Valentino Rossi, a Indy serve un altro miracolo

Valentino Rossi, a Indy serve un altro miracolo

Marc Marquez in pole a Indianapolis

Ci risiamo, anche a Indianapolis Valentino Rossi sarà costretto a partire dalla terza fila, dietro a tutti i diretti avversari per il Mondiale. Non è la prima volta, nelle nove precedenti il leader del campionato è partito quasi sempre dietro a Marc Marquez e Jorge Lorenzo. Rossi è di nuovo ottavo come in Argentina, quando rimontò come una furia cucinandosi il pupillo Honda nel caldissimo finale. Anche nell'apertura in Qatar scattò dalla stessa casella, vincendo in volata su Dovizioso. Stavolta sembra più dura  e per limitare i danni ci vorrà un miracolo. Ma si può fare, vediamo perchè.

Valentino Rossi, altra impresa partendo da dietro?

MARQUEZ FA GIOCO – Venerdi Jorge Lorenzo era partito in quarta dominando la prima sessione, poi è cominciata l'offensiva di Marc Marquez che ha agguantato la pole sciorinando serie di giri a ritmo strepitoso. Sull'anello dell'Indiana è imbattuto da quattro anni di fila (due Moto2, due MotoGP) mentre la Honda domina dal 2011. Tra i due, per Vale è  meglio che vinca Marc in ritardo di 65 punti. Lorenzo è a -13 e se il primo posto (25 punti) è ipotecato, per Rossi sarà più facile limitare i danni anche prendendo paga. Certo, un Marquez così fa paura, ma 65 punti sono un abisso da risalire contro un Rossi che è sempre andato a podio in questa stagione. Un anno fa Marc ne infilò dieci di fila, ma erano altri tempi, la Yamaha non era così vicina alla Honda come adesso. Marquez ha sbancato il mese scorso al Sachsering, prima della sosta estiva, per cui con nove GP ancora da disputare avrebbe teoricamente la possibilità di replicare la stessa impresa di anno scorso. Ma a livello semplicemente probabilistico è ben difficile che accada. Tanto per dire della difficoltà della rimonta,  se Rossi arrivasse sempre secondo resterebbe comunque largamente primo.

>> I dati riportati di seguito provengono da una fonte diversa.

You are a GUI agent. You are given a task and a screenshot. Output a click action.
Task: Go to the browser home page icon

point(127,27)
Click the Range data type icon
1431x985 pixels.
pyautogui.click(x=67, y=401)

Jorge Lorenzo col casco da astronauta: parte terzo

IL PODIO? SI PUO' FARE – Anche ammesso (ma non concesso..) che Marquez e Lorenzo si rivelino imprendibili, Vale può difendere la vetta del Mondiale arrivando almeno quarto.  E guardando chi ha davanti, ci sono ottime possibilità che possa accadere. L'osso più duro è Dani Pedrosa, con l'altra Honda ufficiale in scia a Marquez. Gli altri davanti sono più abbordabili.  In seconda fila ci sono Cal Crutchlow, arrembante ma sempre sul filo, lo strabiliante Danilo Petrucci sorpresa di giornata (e anche di stagione…) con la Ducati di anno scorso e il britannico Bradley Smith, satellite Yamaha. In terza linea Rossi parte a fianco di Andrea Iannone, il migliore di una Ducati ufficiale in difficoltà fin da venerdi.  Petrucci e Iannone non hanno il potenziale tecnico per reggere il confronto perchè dovranno partire con la gomma media, che è la più dura a disposizione delle squadre che rispondono al regolamento “open”. Le factory potranno usare la dura. La Bridgestone ha fatto sapere che la media è veloce per 2-3 giri, poi il rendimento decade di un mezzo secondo al giro. Forse fra i quattro Smith è il più insidioso,  ha il morale alle stelle dopo il trionfo alla 8 ore di Suzuka. Ma Rossi, capitano Yamaha, il ragazzino se lo mangerà.  Guardandola con un po' di ottimismo, il terzo posto è possibile e sarebbe una mezza vittoria. Bisognerà vedere se Pedrosa è daccordo…

Andrea Iannone settimo tempo con la Ducati ufficiale

VARIABILE PIOGGIA – Indianapolis è una pista non convenzionale, il tracciato delle moto è ricavato all'interno del catino delle auto e viene usato solo in questa occasione. Per cui le variabili di asfalto, aderenza e gommatura sono più ampie rispetto ai circuiti “normali”. Può scombinare le carte anche il pericolo pioggia. I siti specializzati danno possibilità di precipitazione al 50% per l'orario di partenza, le 14 negli Usa (ore 20 in Italia). Le prove sono state tutte sull'asciutto, se piove il banco salta. Per Rossi che parte in terza fila il fattore che scombina i valori potrebbe essere un vantaggio, ma anche no. L'ultimo errore di Vale è stato ad Aragon, lo scorso settembre, per uno scroscio improvviso. Un precedente che inquieta.